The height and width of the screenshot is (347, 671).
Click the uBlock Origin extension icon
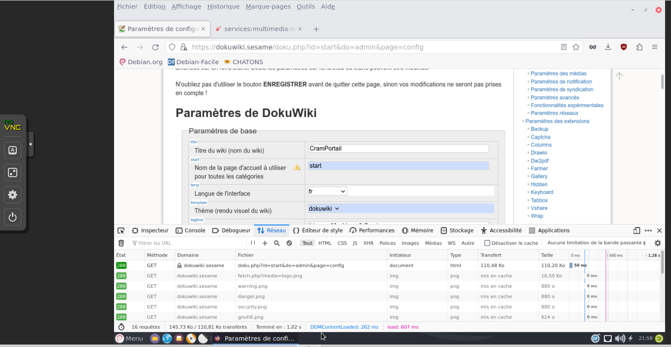[x=624, y=47]
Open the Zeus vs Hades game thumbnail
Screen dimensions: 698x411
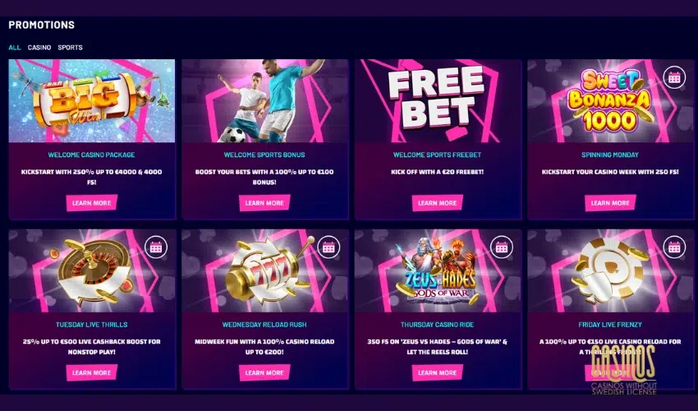(438, 270)
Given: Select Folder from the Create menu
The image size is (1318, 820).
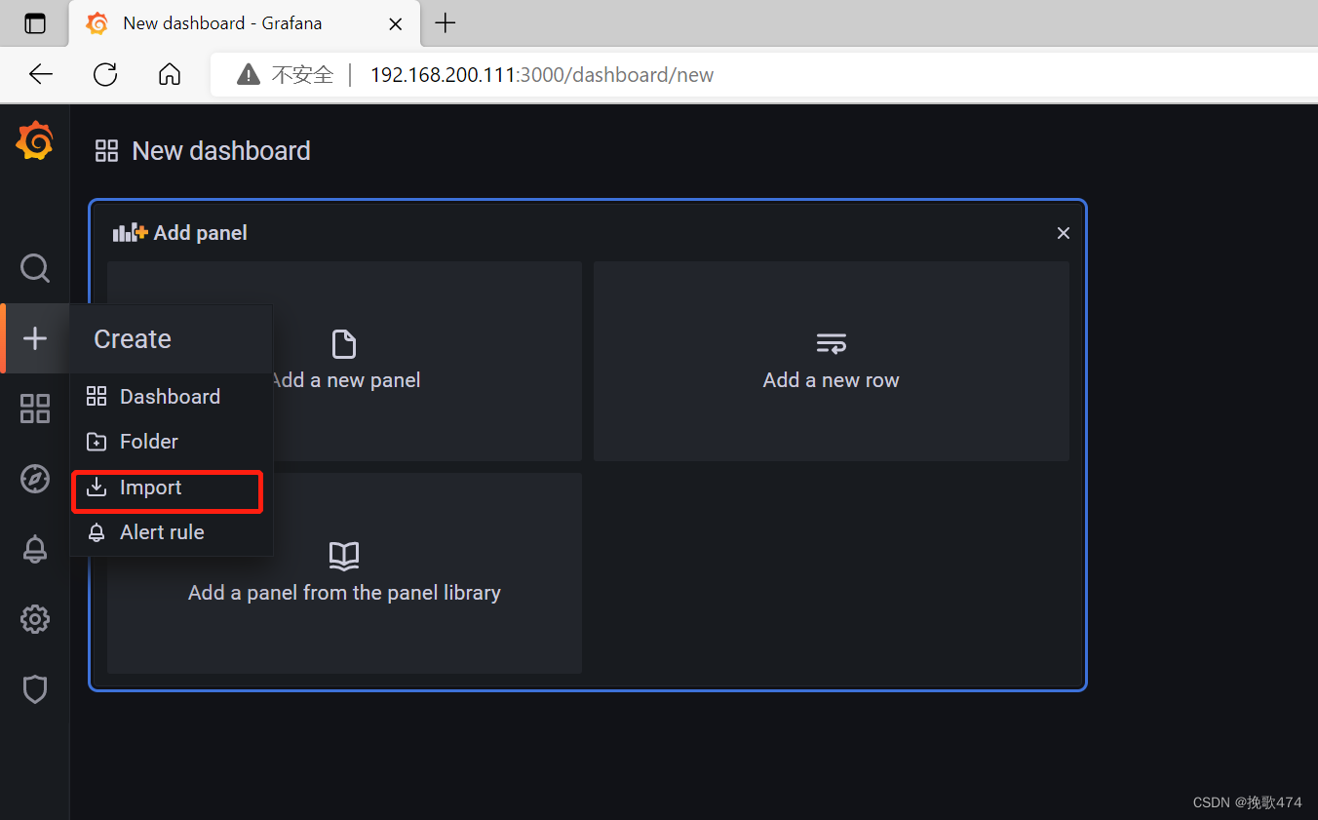Looking at the screenshot, I should (147, 441).
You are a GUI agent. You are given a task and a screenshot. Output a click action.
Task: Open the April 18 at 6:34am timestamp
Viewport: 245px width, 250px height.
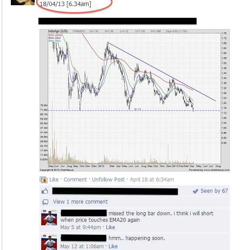(x=152, y=180)
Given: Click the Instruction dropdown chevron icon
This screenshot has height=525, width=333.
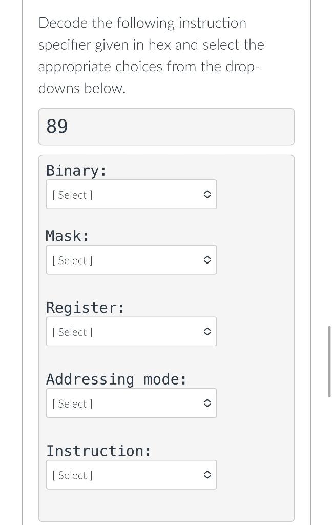Looking at the screenshot, I should 207,474.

_WORK INSTRUCTIONS_
Echo back every line from the one containing "Open the Zeus vs Hades game thumbnail" down through the one containing "(x=152, y=180)", both included, word for word. Leave the pictures out of your reply.

_REPLY_
Open the Zeus vs Hades game thumbnail
Screen dimensions: 698x411
(438, 270)
Given: Select Folder from the Create menu
The image size is (1318, 820).
Looking at the screenshot, I should (147, 441).
You are a GUI agent. You are given a task and a screenshot. Output a click action.
Task: Open the April 18 at 6:34am timestamp
Viewport: 245px width, 250px height.
(x=152, y=180)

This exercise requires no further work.